TASK INSTRUCTIONS:
1/ In the God Delusion debate text, what post did Dr. Bert Cameron formerly hold?
2/ From the God Delusion debate text, list each point that the commentary names as helpful in Dennis Danielson's contribution.
3/ Carry the God Delusion debate text forward from its last sentence.

Woodward IRC Room 6, UBC Gate One
Screening of a film of a recent debate on The God Delusion followed by a panel discussion with
Dr. Dennis Danielson English Department UBC, and Dr. David Helfand, President of Quest University, Squamish, BC
If you want to watch the entire film of the Dawkins-Lennox Debate go to YouTube:
Post-Event Commentary on the Helfand-Danielson Dialogue
A. Dr. Bert Cameron, former Head of Nephrology at UBC Prof. Helfand’s statement that the universe is meaningless, reflects his subjective conclusion based on his personal experience and reasoning. As such, according to his own criteria, this opinion should not be given weight as scientific evidence.
I thought Dennis Danielson’s contribution was helpful- rejection of the “non-overlapping magisterium” approach- accepting God as an agent but more interest in what kind of God- faith supported by scripture, history and experience- pointing out that roots of science inspired by theological insight (I would add health care to that).
Professor Helfand’s presentation took me by surprise so I have had to think about it. He claims to be a complete sceptic. He begins with the premise that “there is absolutely no meaning to life whatsoever” therefore he claims not to be looking for meaning but only for understanding of mechanism. From this starting point he is convinced that the methods of science provide the best basis for understanding. Even here however, all findings are tentative, he claims to have “no faith” in any theory. “Subjective evidence is not a category” for him. Even the fact that the universe is explicable is just a “contingent hypothesis”. He would give little credence to any theory, including the “multiverse”, until there was some empirical evidence for it.

RECORD EXCERPTS:
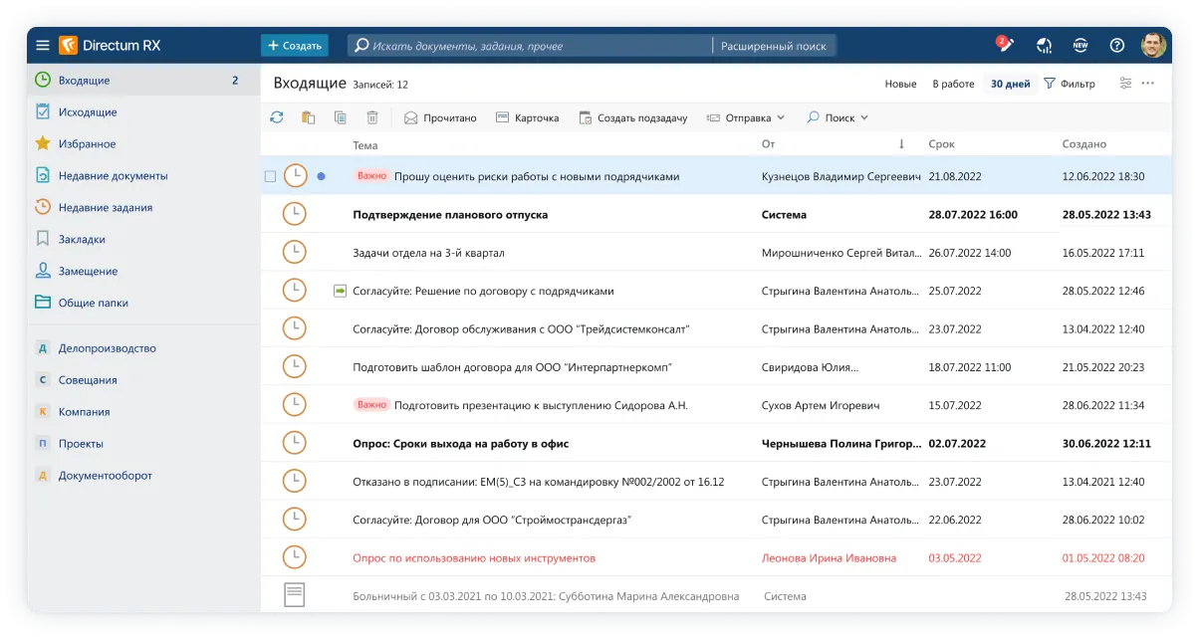Click 'Расширенный поиск' link
The width and height of the screenshot is (1199, 639).
[773, 46]
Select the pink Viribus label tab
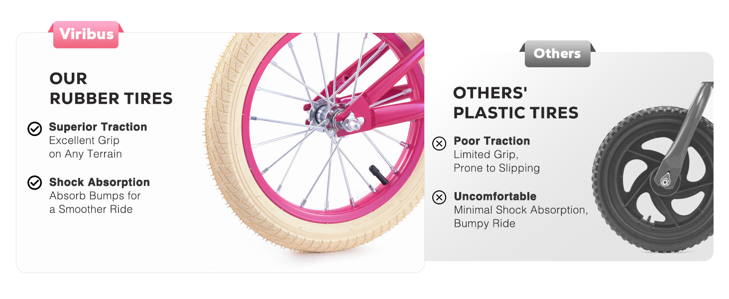Screen dimensions: 729x299 point(86,34)
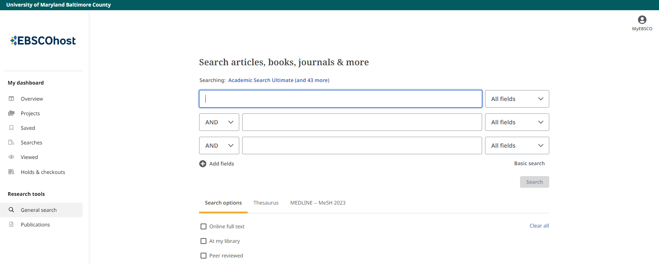
Task: Click the second search term input field
Action: (x=362, y=122)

REPLIES:
1/ He was Head of Nephrology at UBC.

2/
- Rejection of the "non-overlapping magisterium" approach
- Accepting God as an agent but more interest in what kind of God
- Faith supported by scripture, history and experience
- Pointing out that roots of science were inspired by theological insight

3/
Thus, though Dawkins and Prof. Helfand both claim to be atheists, he isn’t particularly a Dawkins fan. In this, he is in company with a number of other non religious intellectuals such as Terry Eagleton, John Gray and Thomas Nagel.
We really didn’t question Prof. Helfand on this, but he does not seem to be driven by the same moral imperative of Dawkins and some others such as Hitchins and Harris, that religion is so harmful it needs to be driven from the world.
He seemed rather to be expressing a personal perspective that might be summarized like this: “At this point in my life I have come to the conclusion that there is no overarching or ultimate meaning. I look at this fascinating and strangely intelligible universe that I love to explore but I am not inclined to consider the possibility of a designer. I find sufficient personal meaning in exploring and understanding the mechanisms of the cosmos which the physical and evolutionary sciences seem to be in the process of elucidating while recognizing that this understanding is based on a ‘contingent hypothesis’.”
It seems to me, that unless Prof. Helfand takes some moral conclusion from this, such as “others ought to think as I do” or “people who find meaning in the universe are deluded and doing harm”, there is little to discuss. Prof. Helfand’s statement that the universe is meaningless, reflects his subjective conclusion based on his personal experience and reasoning. As such, according to his own criteria, this opinion should not be given weight as scientific evidence.
Most of our understandings and decisions in life are based on data that would be considered “subjective” since it is not empirically tested or testable. However, that does not mean that it is unreasonable to accept it. As far as Christian faith is concerned, as Dennis quoted, Christians are called to “give a reason for the hope that is within them.”
David Helfand, a prestigious Columbia astronomer, placed his whole position behind Karl Popper and the falsification doctrine. He took the position of mechanism and claimed that meaning is in the realm of religion which he rejects. From his perspective, life is meaningless. He held to a non-overlapping magisterium between science and religion. He didn’t totally agree with Dawkins on all points. Danielson does not see this sharp distinction between the realm of science and the realm of religion. He believes in both God and good science; religion and science are two ways of understanding one world as physicist Jon Polkinghorne might say.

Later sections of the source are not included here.